测定原理：
       TrxR催化NADPH还原DTNB生成TNB和NADP+，TNB在412nm有特征吸收峰，通过测定412nm波长处TNB的增加速率，即可计算TrxR活性。

自备实验用品及仪器：
       可见分光光度计、低温离心机、可调节移液器、1ml玻璃比色皿和蒸馏水。

试剂组成和配制：
试剂一：液体×1 瓶，4°C保存
试剂二：液体×1 瓶，4°C避光保存。
试剂三：粉剂L×1 瓶，4°C保存。
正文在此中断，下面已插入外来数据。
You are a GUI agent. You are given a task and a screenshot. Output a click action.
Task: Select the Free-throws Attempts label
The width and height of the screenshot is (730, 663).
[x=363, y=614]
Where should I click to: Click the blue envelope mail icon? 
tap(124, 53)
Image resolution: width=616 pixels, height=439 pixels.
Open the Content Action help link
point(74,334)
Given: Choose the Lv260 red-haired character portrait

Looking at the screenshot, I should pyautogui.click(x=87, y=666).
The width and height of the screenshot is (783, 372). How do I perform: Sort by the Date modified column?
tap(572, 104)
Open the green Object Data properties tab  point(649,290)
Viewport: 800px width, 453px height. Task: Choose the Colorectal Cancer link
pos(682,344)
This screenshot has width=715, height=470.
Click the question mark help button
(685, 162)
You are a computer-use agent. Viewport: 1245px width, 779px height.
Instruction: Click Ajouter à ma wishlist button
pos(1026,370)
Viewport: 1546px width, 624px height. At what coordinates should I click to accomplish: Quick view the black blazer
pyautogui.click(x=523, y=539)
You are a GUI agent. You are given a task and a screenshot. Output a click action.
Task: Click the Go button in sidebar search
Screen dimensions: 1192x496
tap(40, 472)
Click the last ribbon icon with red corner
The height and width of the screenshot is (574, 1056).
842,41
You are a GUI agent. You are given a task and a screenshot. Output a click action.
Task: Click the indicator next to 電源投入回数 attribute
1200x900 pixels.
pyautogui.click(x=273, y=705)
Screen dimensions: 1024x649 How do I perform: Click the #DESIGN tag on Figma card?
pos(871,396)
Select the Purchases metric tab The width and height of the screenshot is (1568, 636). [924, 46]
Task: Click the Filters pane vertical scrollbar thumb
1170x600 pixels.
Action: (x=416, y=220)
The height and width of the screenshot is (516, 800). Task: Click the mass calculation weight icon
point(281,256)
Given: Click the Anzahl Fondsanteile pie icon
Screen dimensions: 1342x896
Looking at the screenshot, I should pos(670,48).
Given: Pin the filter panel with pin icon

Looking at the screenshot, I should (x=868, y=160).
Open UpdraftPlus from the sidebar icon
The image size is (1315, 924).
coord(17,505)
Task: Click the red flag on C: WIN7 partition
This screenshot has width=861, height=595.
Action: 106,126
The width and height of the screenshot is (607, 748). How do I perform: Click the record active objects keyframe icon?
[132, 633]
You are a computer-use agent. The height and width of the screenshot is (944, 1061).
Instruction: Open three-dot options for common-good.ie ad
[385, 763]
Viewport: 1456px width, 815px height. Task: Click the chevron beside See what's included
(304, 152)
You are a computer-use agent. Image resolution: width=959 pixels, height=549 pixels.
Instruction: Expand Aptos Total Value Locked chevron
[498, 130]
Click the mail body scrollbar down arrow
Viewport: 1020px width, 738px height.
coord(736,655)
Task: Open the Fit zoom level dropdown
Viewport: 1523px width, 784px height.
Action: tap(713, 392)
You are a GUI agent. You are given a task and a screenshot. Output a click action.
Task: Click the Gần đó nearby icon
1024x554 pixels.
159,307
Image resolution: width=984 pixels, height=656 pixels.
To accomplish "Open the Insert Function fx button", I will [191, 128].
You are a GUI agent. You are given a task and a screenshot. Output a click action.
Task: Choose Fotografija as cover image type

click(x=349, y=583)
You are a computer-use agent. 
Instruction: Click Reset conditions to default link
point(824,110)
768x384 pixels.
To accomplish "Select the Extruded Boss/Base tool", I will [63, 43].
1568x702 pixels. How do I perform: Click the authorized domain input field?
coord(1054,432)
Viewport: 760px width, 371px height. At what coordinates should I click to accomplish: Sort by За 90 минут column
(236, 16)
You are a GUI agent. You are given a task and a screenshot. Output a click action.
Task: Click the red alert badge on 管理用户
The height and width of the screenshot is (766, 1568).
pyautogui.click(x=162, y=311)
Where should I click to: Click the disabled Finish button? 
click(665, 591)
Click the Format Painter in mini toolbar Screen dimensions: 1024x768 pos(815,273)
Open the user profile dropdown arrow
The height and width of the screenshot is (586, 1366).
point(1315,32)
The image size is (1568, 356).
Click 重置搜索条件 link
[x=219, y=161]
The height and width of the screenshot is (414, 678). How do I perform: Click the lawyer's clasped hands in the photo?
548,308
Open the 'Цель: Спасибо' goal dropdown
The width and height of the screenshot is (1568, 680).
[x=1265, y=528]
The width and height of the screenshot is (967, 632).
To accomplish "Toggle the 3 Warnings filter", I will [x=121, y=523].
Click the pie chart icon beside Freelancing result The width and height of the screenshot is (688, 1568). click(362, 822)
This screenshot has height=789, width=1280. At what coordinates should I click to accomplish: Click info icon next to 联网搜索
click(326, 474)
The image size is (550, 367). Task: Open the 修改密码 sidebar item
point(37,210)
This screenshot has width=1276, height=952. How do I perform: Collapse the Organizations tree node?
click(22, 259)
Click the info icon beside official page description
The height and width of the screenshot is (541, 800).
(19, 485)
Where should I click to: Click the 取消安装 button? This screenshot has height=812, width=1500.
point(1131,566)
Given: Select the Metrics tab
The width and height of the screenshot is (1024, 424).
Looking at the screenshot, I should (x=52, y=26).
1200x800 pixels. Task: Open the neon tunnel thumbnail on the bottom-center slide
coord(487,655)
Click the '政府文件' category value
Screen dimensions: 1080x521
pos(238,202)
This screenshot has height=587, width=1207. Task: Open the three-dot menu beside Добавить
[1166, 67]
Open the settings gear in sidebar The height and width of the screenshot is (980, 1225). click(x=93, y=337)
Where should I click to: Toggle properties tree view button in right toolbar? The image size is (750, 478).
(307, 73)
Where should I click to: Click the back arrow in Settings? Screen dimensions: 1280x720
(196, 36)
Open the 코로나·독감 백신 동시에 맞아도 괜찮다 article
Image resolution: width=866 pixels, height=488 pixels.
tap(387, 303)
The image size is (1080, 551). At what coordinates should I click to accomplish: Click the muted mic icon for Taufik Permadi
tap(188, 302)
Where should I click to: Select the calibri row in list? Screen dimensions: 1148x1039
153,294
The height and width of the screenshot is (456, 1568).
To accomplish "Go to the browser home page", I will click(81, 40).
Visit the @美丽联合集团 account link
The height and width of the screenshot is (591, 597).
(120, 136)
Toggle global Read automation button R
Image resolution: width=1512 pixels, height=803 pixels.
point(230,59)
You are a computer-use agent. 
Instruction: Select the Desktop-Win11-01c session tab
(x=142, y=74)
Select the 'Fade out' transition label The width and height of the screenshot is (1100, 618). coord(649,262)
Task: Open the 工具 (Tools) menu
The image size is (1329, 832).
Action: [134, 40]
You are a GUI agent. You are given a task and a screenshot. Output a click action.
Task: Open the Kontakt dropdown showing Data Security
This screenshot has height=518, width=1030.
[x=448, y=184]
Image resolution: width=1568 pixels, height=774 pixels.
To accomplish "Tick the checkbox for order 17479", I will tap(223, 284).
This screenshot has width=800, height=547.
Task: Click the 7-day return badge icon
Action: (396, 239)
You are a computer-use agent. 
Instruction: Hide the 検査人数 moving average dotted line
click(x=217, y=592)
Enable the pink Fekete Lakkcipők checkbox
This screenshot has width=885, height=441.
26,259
临用前加入5ml蒸馏水溶解。

粗酶液提取：
       粗酶液提取详见说明书。测定组织和细胞同时需要测定蛋白浓度。

TrxR测定操作：
1、分光光度计预热30min后，调节波长到412nm，用蒸馏水调零。
2、试剂一在25°C（一般物种）或者37°C（哺乳动物）预热30min。
3、空白管：取1ml玻璃比色皿，加入100μl试剂二，100μl试剂三，800μl试剂一，迅速混匀后于412nm测定10s和310s吸光度，记为A1和A2。△A空白管=A2-A1。
4、测定管：取取1ml玻璃比色皿，加入100μl试剂二，100μl试剂三，700μl试剂一，100μl上清液，迅速混匀后于412nm测定10s和310s吸光度，记为A3和A4。△A测定管=A4-A3。